--- Start Dataset records ---
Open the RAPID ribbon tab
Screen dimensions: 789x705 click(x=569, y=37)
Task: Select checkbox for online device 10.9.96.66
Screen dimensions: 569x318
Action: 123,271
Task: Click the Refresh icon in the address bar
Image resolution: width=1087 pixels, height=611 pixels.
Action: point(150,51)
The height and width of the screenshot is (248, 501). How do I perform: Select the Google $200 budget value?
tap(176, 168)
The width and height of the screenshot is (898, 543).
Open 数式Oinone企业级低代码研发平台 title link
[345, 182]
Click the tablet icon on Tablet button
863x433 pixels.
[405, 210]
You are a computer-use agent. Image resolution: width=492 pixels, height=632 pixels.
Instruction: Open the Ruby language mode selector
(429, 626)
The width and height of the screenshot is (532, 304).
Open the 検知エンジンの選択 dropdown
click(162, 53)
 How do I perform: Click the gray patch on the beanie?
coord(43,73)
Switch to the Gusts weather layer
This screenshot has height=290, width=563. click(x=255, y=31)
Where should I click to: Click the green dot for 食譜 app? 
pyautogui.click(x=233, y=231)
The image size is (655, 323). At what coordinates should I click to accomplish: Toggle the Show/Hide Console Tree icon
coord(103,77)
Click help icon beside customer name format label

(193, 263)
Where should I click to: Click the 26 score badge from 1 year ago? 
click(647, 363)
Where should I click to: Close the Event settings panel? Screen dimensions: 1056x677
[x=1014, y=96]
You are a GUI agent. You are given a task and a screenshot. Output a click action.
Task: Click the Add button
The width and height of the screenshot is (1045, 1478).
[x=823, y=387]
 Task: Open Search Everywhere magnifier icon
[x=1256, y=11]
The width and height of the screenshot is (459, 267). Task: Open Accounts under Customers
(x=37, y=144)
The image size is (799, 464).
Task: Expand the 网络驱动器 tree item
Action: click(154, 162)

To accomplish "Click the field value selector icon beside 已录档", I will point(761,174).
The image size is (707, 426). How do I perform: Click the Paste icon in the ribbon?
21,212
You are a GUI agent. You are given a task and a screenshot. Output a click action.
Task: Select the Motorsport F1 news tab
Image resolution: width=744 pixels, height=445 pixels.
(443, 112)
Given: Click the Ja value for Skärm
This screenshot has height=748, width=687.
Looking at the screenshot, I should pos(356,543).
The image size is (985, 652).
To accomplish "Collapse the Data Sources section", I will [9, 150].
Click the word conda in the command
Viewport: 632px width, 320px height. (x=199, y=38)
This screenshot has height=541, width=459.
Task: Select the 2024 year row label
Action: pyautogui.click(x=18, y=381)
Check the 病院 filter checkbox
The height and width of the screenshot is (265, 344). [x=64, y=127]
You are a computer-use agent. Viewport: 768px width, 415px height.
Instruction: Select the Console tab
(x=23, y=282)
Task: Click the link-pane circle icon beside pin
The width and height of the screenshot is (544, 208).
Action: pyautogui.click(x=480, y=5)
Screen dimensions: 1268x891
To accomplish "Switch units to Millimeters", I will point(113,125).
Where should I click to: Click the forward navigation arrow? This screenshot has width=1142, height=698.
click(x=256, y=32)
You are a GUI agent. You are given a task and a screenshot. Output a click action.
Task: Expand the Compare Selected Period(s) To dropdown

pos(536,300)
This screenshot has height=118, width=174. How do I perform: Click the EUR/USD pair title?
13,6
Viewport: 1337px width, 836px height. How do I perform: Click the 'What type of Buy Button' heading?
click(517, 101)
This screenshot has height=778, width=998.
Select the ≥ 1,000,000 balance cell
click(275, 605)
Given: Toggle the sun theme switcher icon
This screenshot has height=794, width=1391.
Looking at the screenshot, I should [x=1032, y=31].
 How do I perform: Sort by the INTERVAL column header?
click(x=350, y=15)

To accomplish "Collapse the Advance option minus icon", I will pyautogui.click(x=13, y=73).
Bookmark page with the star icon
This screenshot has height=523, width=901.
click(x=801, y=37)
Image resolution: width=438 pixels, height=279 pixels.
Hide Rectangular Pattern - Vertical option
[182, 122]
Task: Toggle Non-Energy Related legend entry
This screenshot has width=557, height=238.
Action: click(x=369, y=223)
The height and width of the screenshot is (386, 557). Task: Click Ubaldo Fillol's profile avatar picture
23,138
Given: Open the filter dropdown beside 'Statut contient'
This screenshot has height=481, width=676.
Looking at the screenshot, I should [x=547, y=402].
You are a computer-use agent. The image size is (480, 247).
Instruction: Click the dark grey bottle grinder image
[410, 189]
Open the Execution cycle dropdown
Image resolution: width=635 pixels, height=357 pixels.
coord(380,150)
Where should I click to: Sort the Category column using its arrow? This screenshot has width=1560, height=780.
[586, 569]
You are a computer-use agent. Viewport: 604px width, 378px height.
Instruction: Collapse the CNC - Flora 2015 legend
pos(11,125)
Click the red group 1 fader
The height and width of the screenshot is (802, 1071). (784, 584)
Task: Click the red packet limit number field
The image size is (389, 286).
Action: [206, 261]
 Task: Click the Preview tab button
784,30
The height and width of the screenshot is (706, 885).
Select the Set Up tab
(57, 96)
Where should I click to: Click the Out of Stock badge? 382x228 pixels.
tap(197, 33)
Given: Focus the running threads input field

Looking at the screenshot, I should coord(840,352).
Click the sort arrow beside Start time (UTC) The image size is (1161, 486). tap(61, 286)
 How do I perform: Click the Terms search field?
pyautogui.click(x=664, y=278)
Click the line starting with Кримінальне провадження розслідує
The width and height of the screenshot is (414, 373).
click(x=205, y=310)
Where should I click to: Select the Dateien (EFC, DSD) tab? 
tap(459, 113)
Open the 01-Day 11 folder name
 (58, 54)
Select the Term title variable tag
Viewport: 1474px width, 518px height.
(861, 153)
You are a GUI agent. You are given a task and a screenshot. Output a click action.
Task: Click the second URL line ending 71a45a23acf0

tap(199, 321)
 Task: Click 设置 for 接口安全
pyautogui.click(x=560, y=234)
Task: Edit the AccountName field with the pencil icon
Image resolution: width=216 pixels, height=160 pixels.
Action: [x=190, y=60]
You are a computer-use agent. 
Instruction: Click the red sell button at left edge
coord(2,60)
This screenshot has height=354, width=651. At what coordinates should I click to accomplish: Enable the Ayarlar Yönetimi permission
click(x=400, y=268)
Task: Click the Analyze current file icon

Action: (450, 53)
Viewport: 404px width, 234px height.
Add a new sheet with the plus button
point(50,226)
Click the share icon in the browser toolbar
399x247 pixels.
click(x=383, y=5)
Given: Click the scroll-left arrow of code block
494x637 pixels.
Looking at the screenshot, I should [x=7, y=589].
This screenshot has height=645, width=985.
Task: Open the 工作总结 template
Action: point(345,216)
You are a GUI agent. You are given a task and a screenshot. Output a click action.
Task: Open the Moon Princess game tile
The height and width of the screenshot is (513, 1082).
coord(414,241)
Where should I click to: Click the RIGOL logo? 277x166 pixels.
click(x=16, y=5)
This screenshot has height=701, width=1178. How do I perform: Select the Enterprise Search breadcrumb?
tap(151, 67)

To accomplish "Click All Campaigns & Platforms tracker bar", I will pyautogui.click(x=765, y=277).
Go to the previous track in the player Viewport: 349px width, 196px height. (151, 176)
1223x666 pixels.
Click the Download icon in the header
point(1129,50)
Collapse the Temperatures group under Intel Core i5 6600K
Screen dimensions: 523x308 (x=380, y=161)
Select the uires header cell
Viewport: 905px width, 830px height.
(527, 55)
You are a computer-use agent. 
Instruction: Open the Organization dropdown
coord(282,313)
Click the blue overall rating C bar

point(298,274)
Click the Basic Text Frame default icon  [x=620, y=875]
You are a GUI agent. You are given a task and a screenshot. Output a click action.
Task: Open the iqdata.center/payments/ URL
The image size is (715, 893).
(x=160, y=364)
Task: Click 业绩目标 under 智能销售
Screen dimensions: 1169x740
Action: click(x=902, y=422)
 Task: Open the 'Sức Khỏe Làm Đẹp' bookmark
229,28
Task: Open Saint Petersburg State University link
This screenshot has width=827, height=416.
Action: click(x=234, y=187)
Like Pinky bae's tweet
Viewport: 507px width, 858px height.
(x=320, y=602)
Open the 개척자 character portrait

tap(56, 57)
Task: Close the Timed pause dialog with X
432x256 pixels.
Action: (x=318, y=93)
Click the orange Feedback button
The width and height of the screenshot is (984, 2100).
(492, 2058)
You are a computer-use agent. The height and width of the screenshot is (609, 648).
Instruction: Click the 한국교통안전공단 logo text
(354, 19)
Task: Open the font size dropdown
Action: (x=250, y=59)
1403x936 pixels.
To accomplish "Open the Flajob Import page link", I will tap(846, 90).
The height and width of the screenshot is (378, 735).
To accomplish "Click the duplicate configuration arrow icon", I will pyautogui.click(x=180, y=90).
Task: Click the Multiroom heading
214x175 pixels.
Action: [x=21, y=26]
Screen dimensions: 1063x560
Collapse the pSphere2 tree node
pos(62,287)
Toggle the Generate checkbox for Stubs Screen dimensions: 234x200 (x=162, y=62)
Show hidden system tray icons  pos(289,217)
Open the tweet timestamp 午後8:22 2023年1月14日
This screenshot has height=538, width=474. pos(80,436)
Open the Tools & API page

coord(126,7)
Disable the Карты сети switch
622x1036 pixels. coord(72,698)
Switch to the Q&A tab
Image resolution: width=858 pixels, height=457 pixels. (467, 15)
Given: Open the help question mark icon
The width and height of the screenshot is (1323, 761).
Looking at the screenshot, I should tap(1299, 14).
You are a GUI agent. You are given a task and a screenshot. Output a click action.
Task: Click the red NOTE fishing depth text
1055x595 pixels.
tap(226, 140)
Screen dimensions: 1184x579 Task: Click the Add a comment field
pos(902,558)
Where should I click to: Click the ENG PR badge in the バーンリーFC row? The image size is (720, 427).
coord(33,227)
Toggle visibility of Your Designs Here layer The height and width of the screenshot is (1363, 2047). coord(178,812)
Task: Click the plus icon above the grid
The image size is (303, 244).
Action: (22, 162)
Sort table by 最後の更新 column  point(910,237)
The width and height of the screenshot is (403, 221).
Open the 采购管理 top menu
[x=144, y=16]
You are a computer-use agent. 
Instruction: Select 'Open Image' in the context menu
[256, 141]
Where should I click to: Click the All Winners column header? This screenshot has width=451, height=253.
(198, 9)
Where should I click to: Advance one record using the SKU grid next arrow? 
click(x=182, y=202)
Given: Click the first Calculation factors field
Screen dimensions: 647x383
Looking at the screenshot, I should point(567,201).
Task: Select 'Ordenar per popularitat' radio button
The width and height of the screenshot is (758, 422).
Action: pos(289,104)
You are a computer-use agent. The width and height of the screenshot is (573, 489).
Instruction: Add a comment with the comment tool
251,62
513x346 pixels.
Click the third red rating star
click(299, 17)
--- End Dataset records ---
Repeat the records verbatim, starting with the line that contains "Viewport: 1337px width, 836px" and going on through the line that contains "Looking at the screenshot, I should [x=547, y=402].", both included.

• **Result of the exercise**
Viewport: 1337px width, 836px height. How do I perform: Click the 'What type of Buy Button' heading?
click(517, 101)
This screenshot has height=778, width=998.
Select the ≥ 1,000,000 balance cell
click(275, 605)
Given: Toggle the sun theme switcher icon
This screenshot has height=794, width=1391.
Looking at the screenshot, I should [x=1032, y=31].
 How do I perform: Sort by the INTERVAL column header?
click(x=350, y=15)

To accomplish "Collapse the Advance option minus icon", I will pyautogui.click(x=13, y=73).
Bookmark page with the star icon
This screenshot has height=523, width=901.
click(x=801, y=37)
Image resolution: width=438 pixels, height=279 pixels.
Hide Rectangular Pattern - Vertical option
[182, 122]
Task: Toggle Non-Energy Related legend entry
This screenshot has width=557, height=238.
Action: click(x=369, y=223)
The height and width of the screenshot is (386, 557). Task: Click Ubaldo Fillol's profile avatar picture
23,138
Given: Open the filter dropdown beside 'Statut contient'
This screenshot has height=481, width=676.
Looking at the screenshot, I should [x=547, y=402].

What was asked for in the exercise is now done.